* **Click-target data**
————

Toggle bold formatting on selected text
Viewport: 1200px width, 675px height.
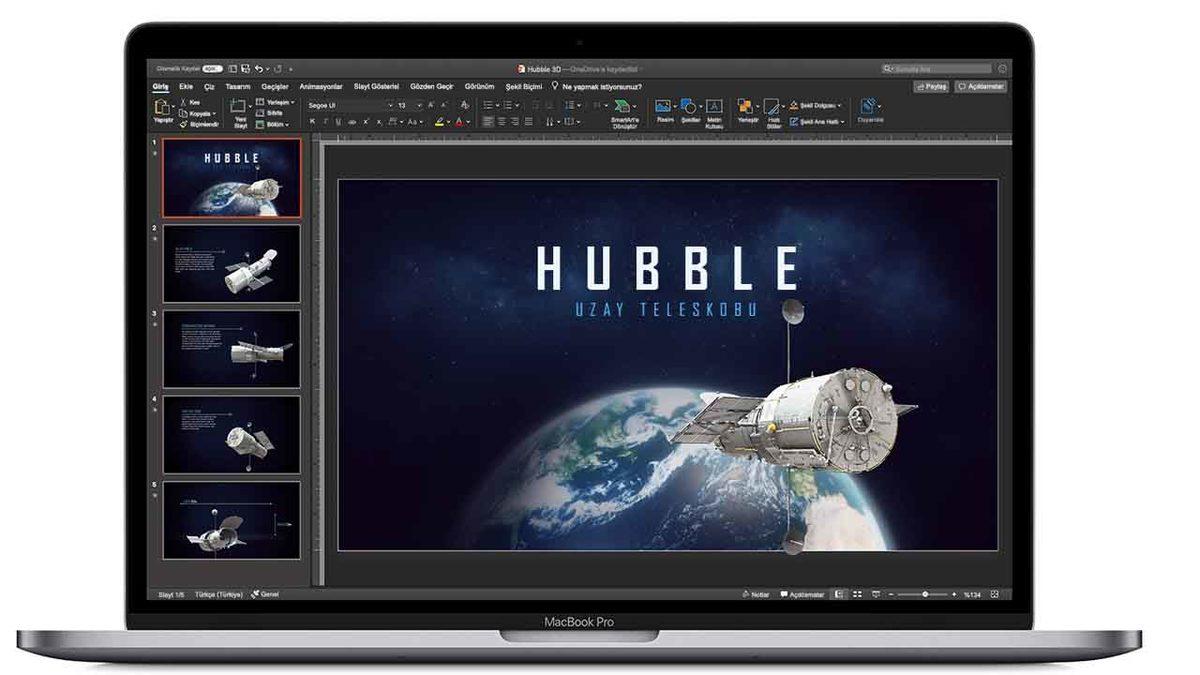(x=313, y=120)
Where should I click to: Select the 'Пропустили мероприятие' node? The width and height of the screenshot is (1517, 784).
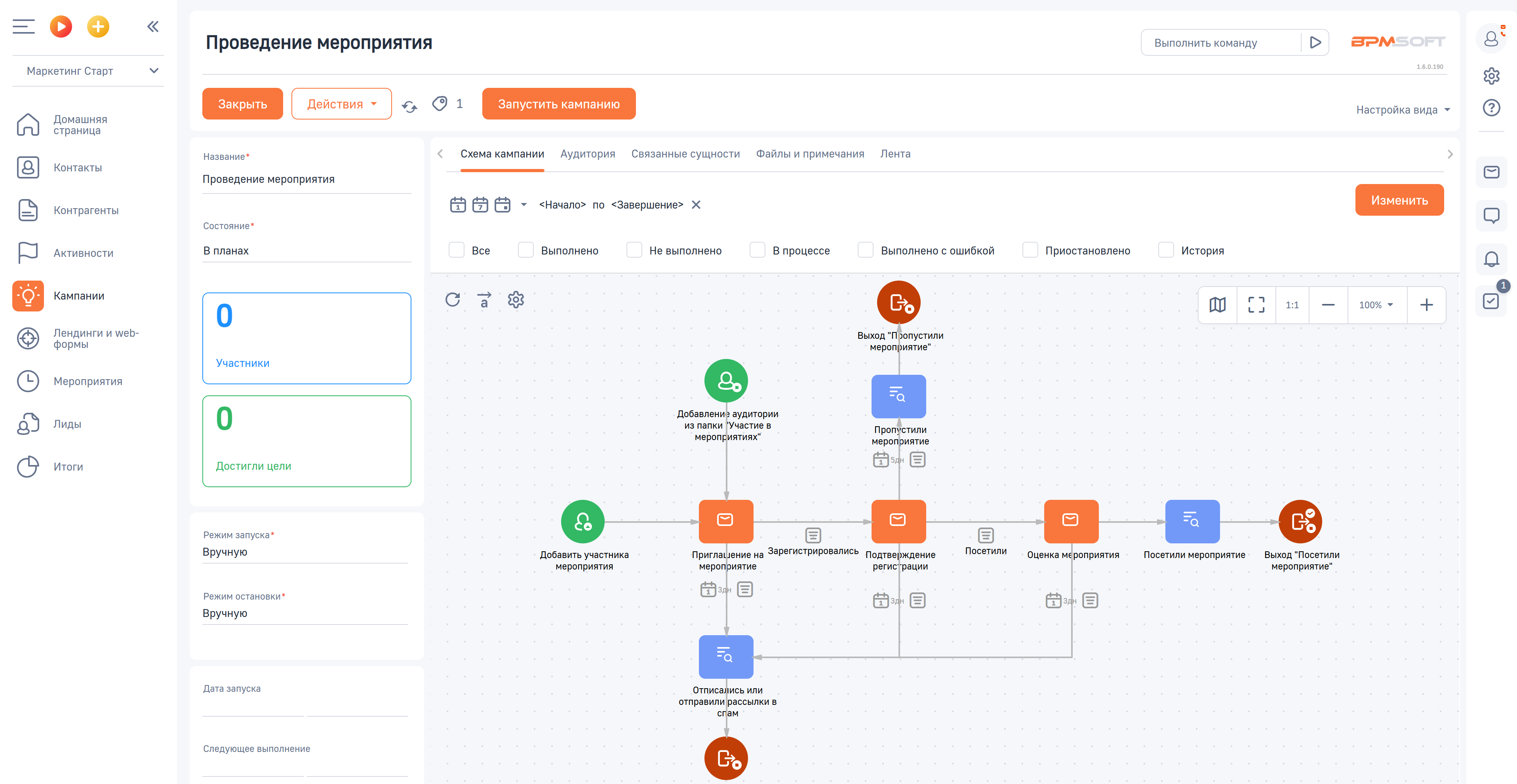coord(898,396)
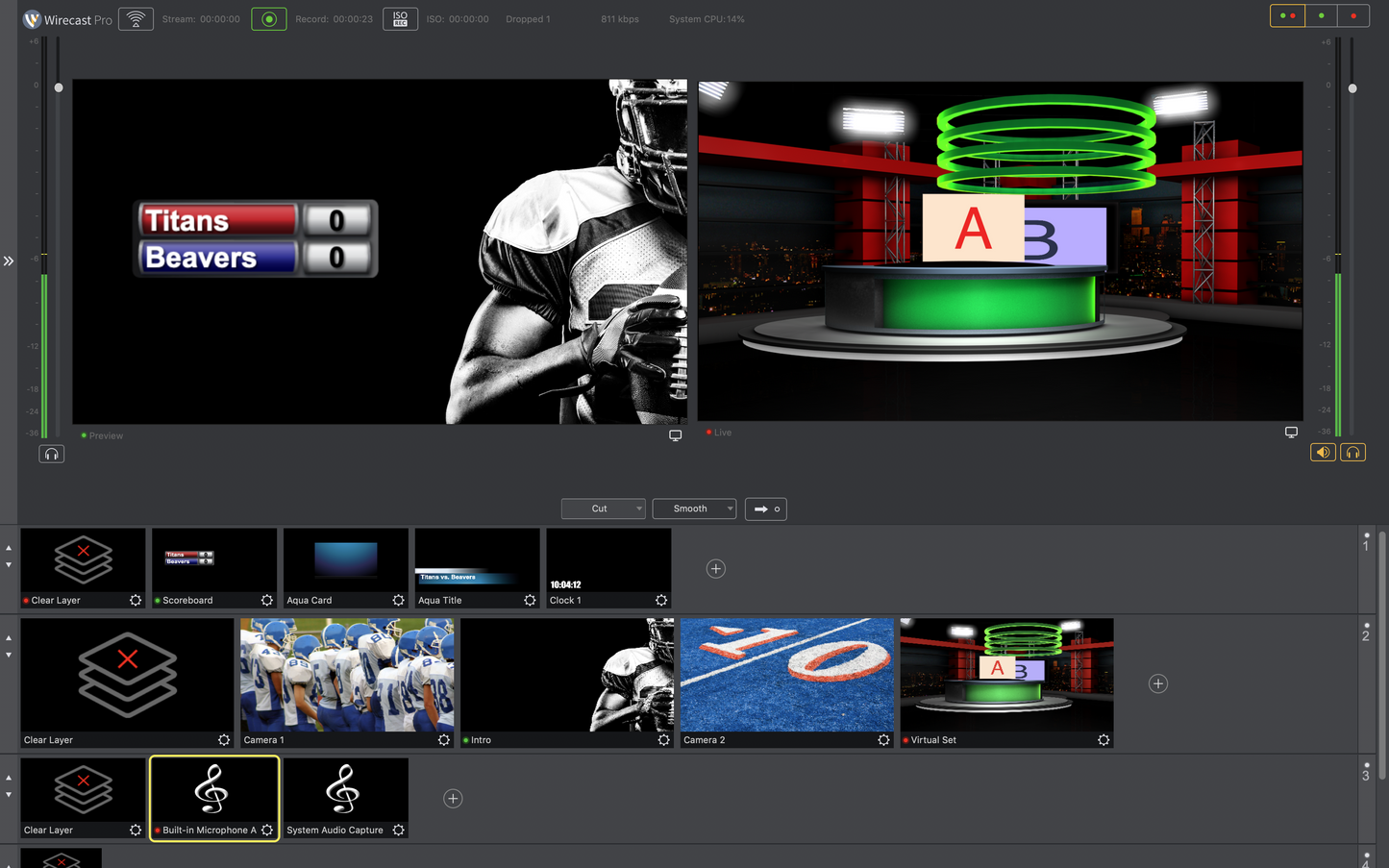
Task: Open the Smooth transition dropdown
Action: (694, 508)
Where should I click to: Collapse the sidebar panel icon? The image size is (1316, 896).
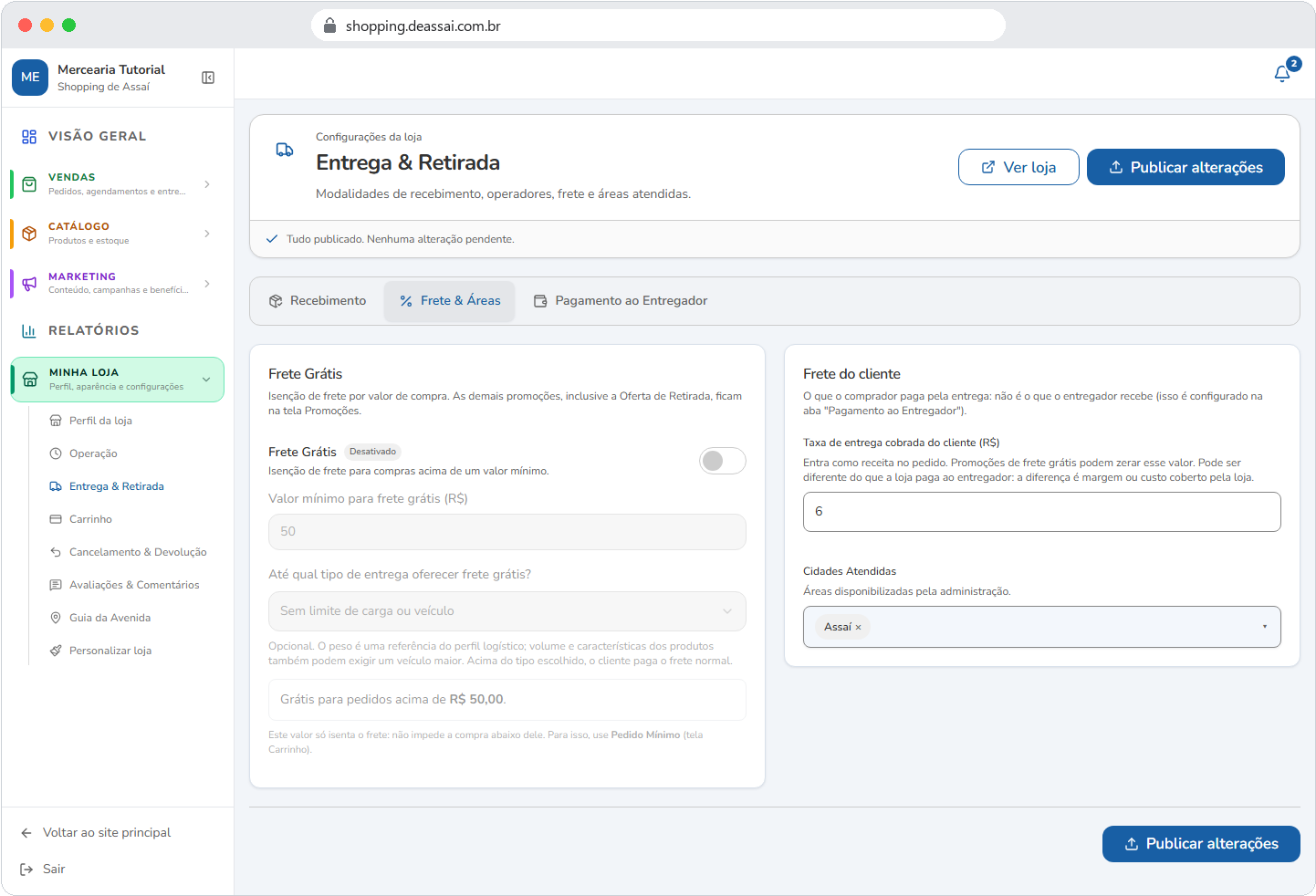[x=208, y=78]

————

* **Your goal**
Duplicate every one of these lines word for word, leaving out the pictures.

* **Output of the exercise**
Toggle bold formatting on selected text
Viewport: 1200px width, 675px height.
(x=313, y=120)
Where should I click to: Select the 'Пропустили мероприятие' node? The width and height of the screenshot is (1517, 784).
coord(898,396)
Task: Open the Smooth transition dropdown
Action: (694, 508)
Where should I click to: Collapse the sidebar panel icon? The image size is (1316, 896).
[x=208, y=78]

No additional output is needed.